------ EXTRAIT DU DOCUMENT ------

Ce module est une ressource pour les enseignants

 

Etudes de cas

 

Etude de cas 1 (Haji Bagcho - terrorisme et trafic de stupéfiants)

En 2005, Haji Bagcho a fait l’objet d’une enquête de la DEA des États-Unis, en coopération avec les autorités afghanes pour des infractions liées aux stupéfiants en Afghanistan. Il était présumé être l’un des cinq pères fondateurs de la choura dirigeante des Talibans à Kabul. Avec l’aide de collaborateurs de la justice, la DEA a acheté à deux reprises directement à l’organisation de Bagcho de l’héroïne que ce dernier pensait être destinée aux États-Unis. En 2007, des agents spéciaux de la DEA, soutenus par la Police afghane des stupéfiants, ont fait une descente dans le camp de Bagcho, localisé dans l’est de l’Afghanistan près de la frontière avec le Pakistan. Des livres de compte saisis au cours de la descente ont révélé que Bagcho avait trafiqué plus de 123 000 kilos d’héroïne pour une valeur de plus de 250 millions de dollars en 2006. Cela indiquait que son trafic représentait environ 20% de la production mondiale totale d’héroïne cette année-là. Des preuves ont également été obtenues qui ont démontré que Bagcho utilisait une partie du produit de la drogue pour approvisionner en argent liquide, en provisions et en armes les dirigeants talibans responsables des activités du groupe dans l’est de l’Afghanistan.

------

**CONSIGNE DONNÉE 1**
D'après l'extrait du document, quelle quantité d'héroïne Bagcho avait-il trafiquée en 2006 selon les livres de compte saisis ?
**CONSIGNE DONNÉE 2**
Indiquez si chacune des affirmations suivantes concorde avec l'extrait du document, en répondant par oui ou non et en citant les mots qui le prouvent : (a) la descente dans le camp de Bagcho a eu lieu en 2007 ; (b) le camp de Bagcho se trouvait dans l'ouest de l'Afghanistan ; (c) le trafic de Bagcho représentait environ la moitié de la production mondiale d'héroïne en 2006.
**CONSIGNE DONNÉE 3**
Rédigez la suite de l'extrait du document sur l'affaire Haji Bagcho, à partir de sa dernière phrase.

------ EXTRAIT DE DONNÉES ------

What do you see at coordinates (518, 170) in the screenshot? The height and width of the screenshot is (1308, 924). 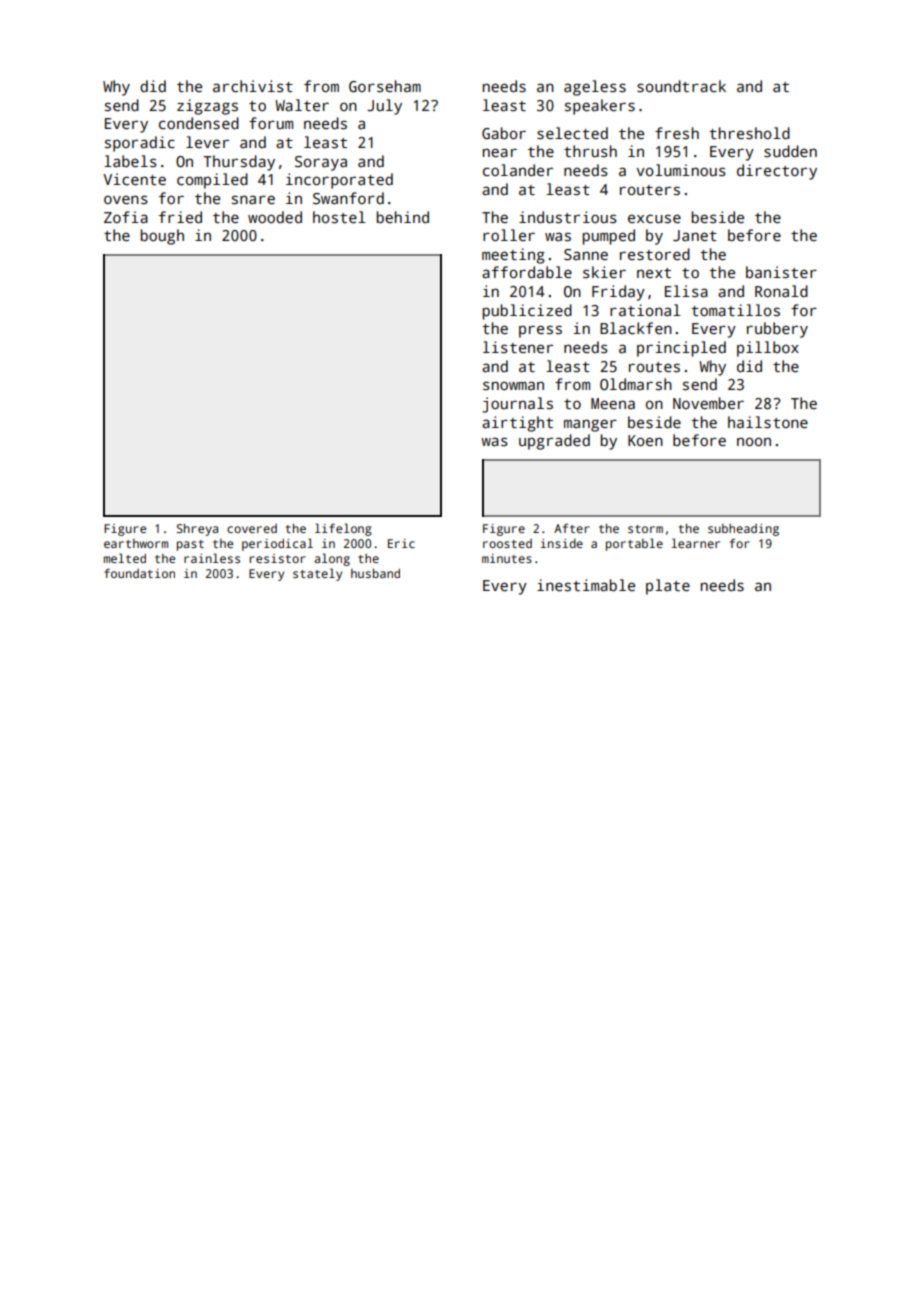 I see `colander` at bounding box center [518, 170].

------
------ EXTRAIT DE DONNÉES ------

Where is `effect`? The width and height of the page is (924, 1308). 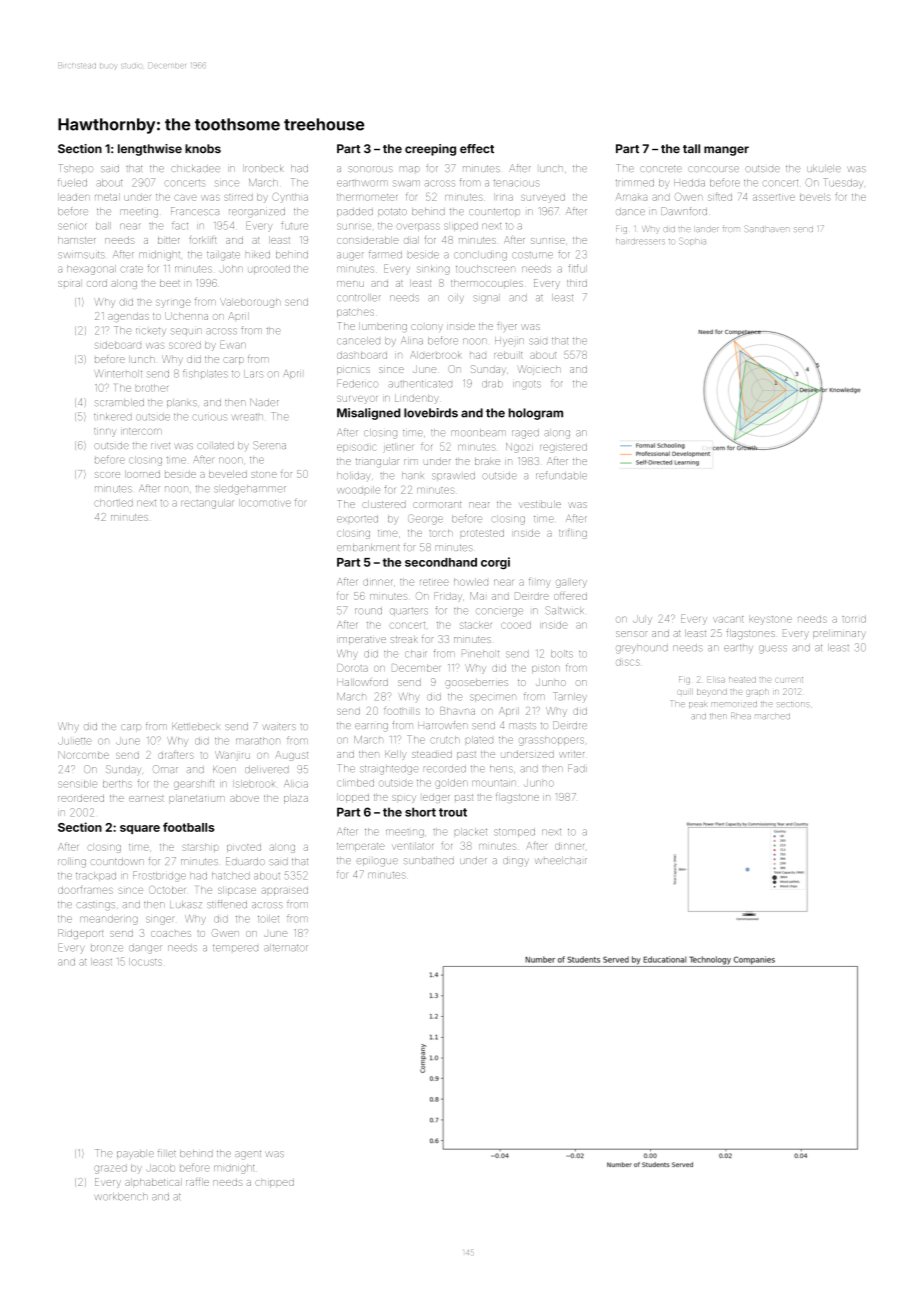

------
------ EXTRAIT DE DONNÉES ------

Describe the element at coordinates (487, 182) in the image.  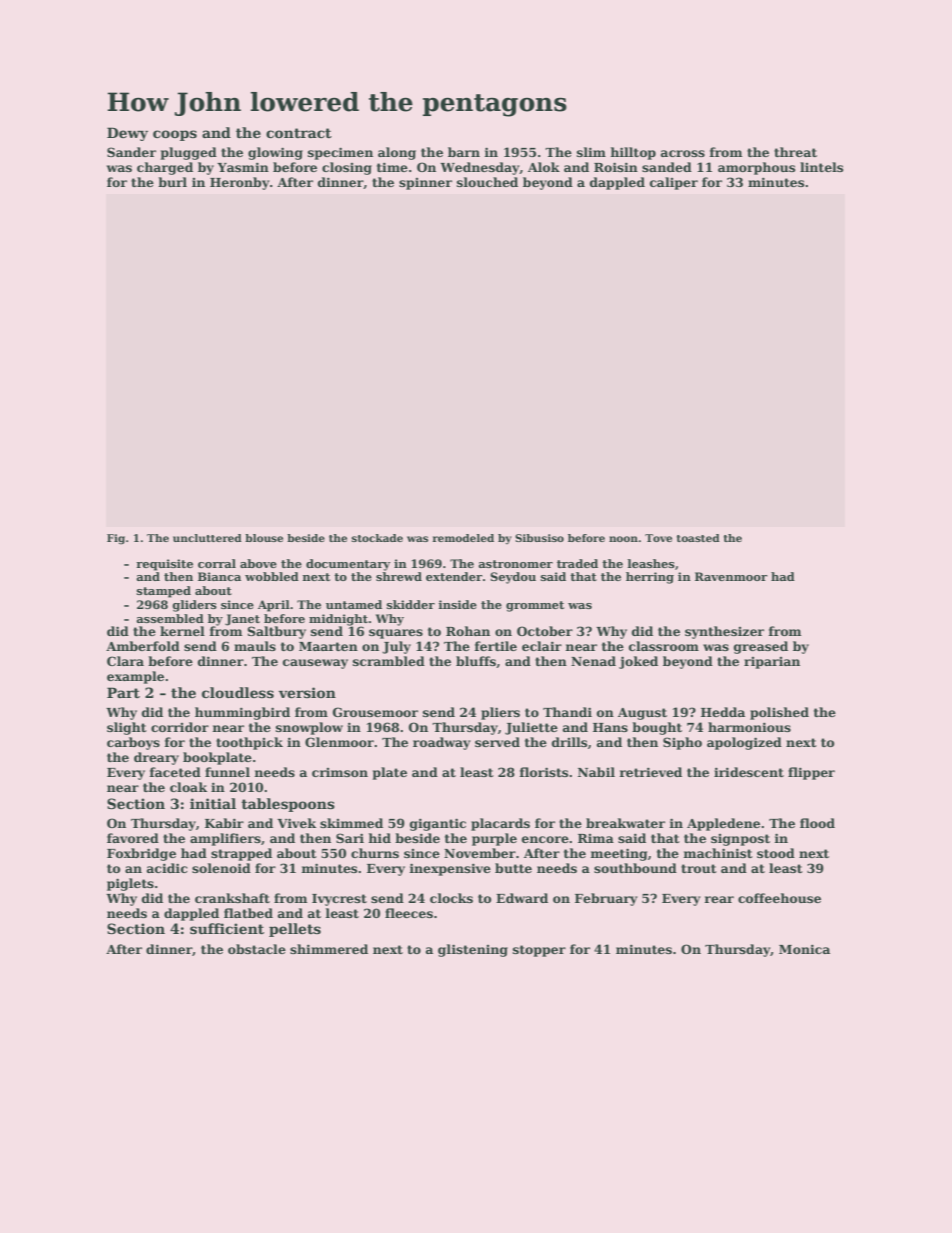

------

**RÉSULTAT 1**
Plus de 123 000 kilos d'héroïne.

**RÉSULTAT 2**
(a) Oui : « En 2007, des agents spéciaux de la DEA, soutenus par la Police afghane des stupéfiants, ont fait une descente dans le camp de Bagcho ».
(b) Non : « localisé dans l’est de l’Afghanistan près de la frontière avec le Pakistan ».
(c) Non : « son trafic représentait environ 20% de la production mondiale totale d’héroïne cette année-là ».

**RÉSULTAT 3**
Bagcho a été extradé vers les États-Unis en juin 2009, reconnu coupable de distribution de stupéfiants et d’infractions liées au narcoterrorisme en 2012 et condamné à une peine de réclusion criminelle à vie. Selon les informations présentées lors de son procès, Bagcho menait son entreprise de trafic d’héroïne depuis les années 1990, avait transporté de la drogue dans plus de 20 pays et en avait utilisé le produit pour soutenir des membres haut placés des Talibans. Selon l’administratrice de la DEA, Michele Leonhart, il était un « baron de la drogue afghan dont le produit du trafic de drogue finançait le terrorisme ». Par la suite, Bagcho a déposé une requête demandant un nouveau procès à l’issue duquel sa condamnation pour narcoterrorisme a été annulée, quoique le tribunal n’a pas modifié les deux condamnations liées aux drogues.

Dossiers connexes

 

Point important à noter

  • Intersection entre le trafic illicite de drogue et le terrorisme
 

Questions de discussion

  • De quelle manière, le cas échéant, cette affaire démontre-t-elle l’existence de liens entre la criminalité organisée et le terrorisme ?
  • Pour quelles infractions Bagcho a-t-il été poursuivi en justice et condamné ? Quelle infraction en particulier relie la criminalité organisée et le terrorisme ?
  • Pour quelles raisons la condamnation pour « trafic de drogue avec financement du terrorisme » (ou narcoterrorisme) a-t-elle été annulée par le tribunal en 2015 ?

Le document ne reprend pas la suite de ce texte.